### SOURCE MATERIAL:
----

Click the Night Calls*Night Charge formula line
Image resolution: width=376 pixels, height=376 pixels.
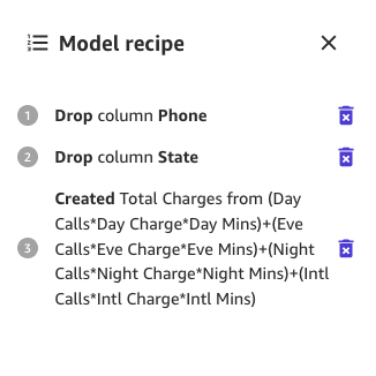[192, 274]
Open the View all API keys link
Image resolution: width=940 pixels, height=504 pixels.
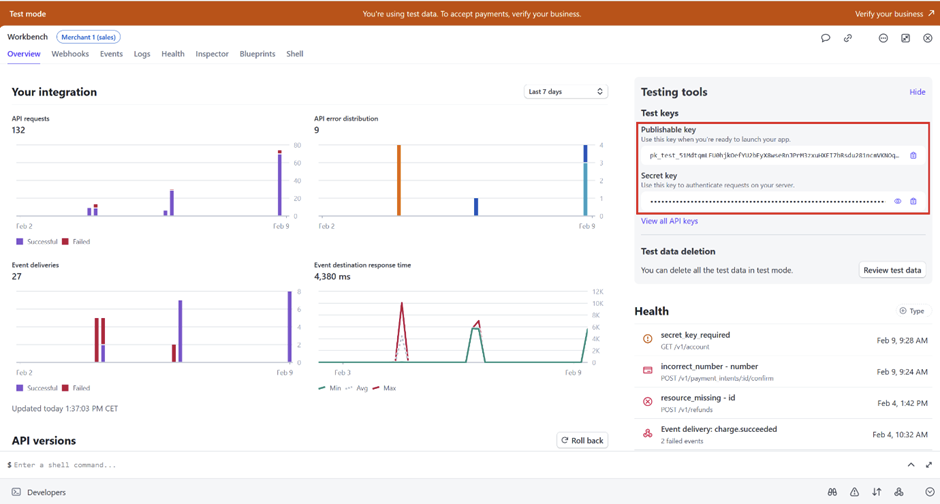pyautogui.click(x=669, y=221)
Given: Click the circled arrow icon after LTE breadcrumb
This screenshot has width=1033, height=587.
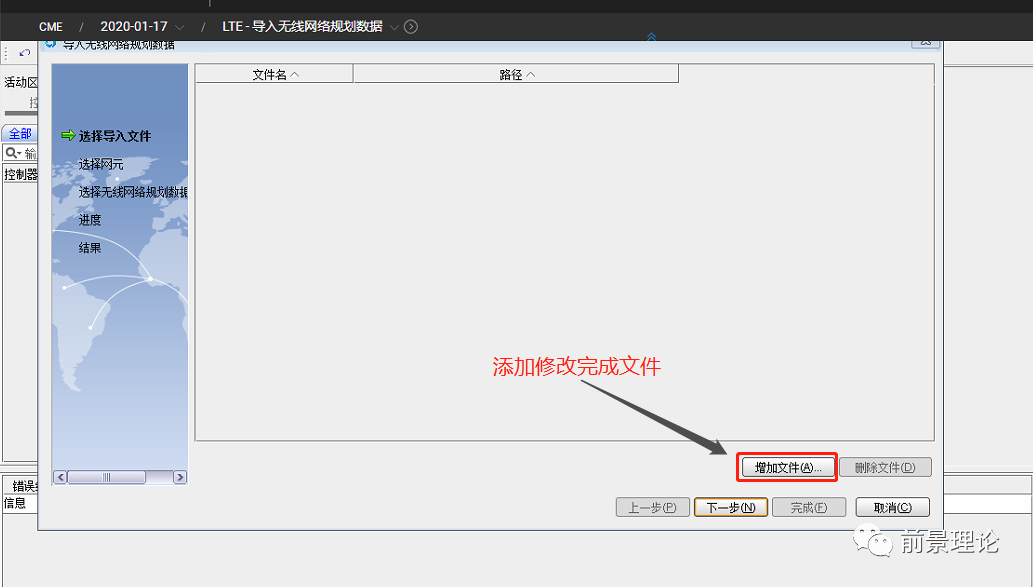Looking at the screenshot, I should [x=411, y=27].
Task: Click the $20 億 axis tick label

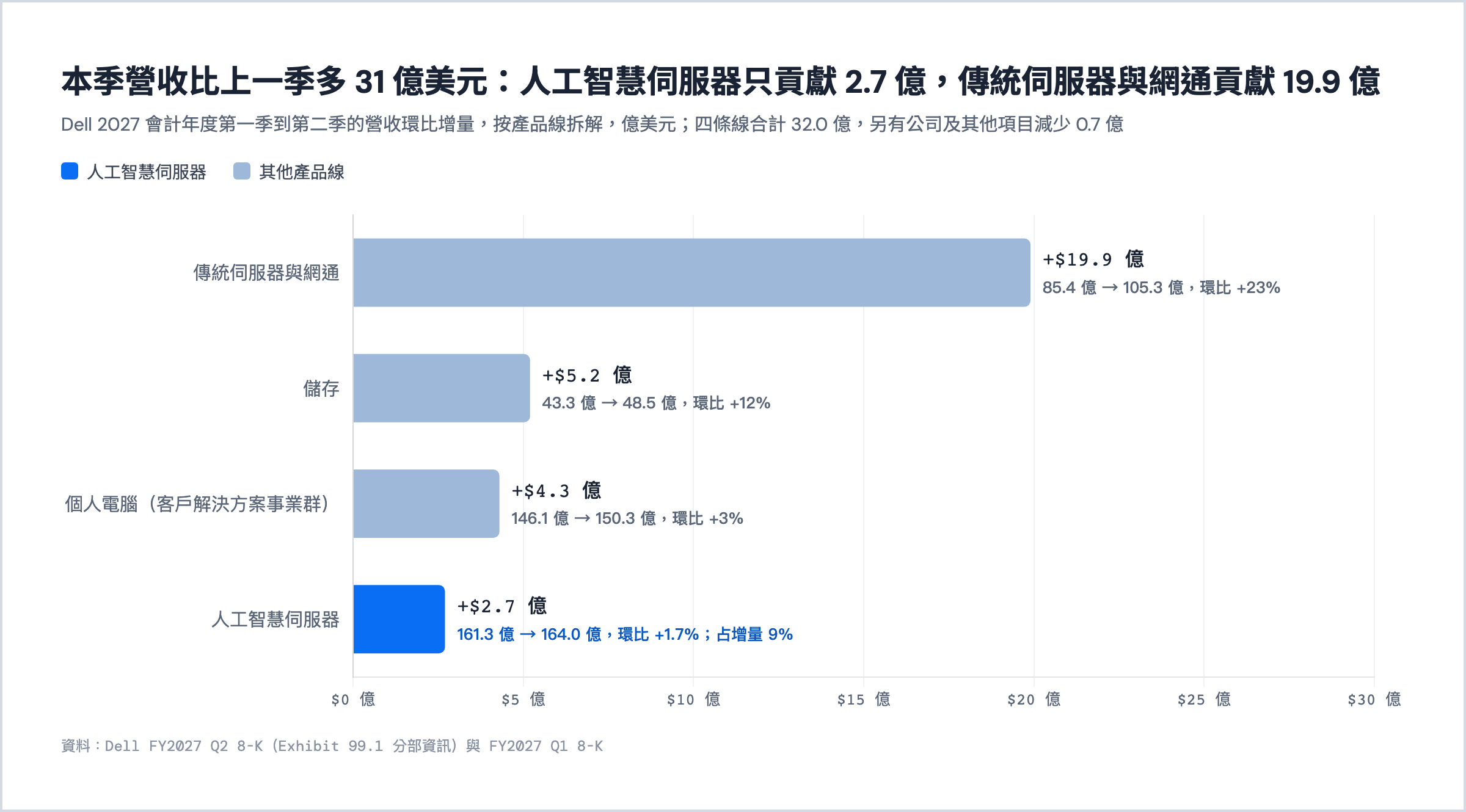Action: 1034,699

----

### THE PROBLEM:
Drop the pictures, then reproduce exactly the lines from the one with "Given: Click the" through the final line of the listing.

### WRITTEN RESPONSE:
Given: Click the circled arrow icon after LTE breadcrumb
This screenshot has width=1033, height=587.
Looking at the screenshot, I should [x=411, y=27].
Task: Click the $20 億 axis tick label

Action: 1034,699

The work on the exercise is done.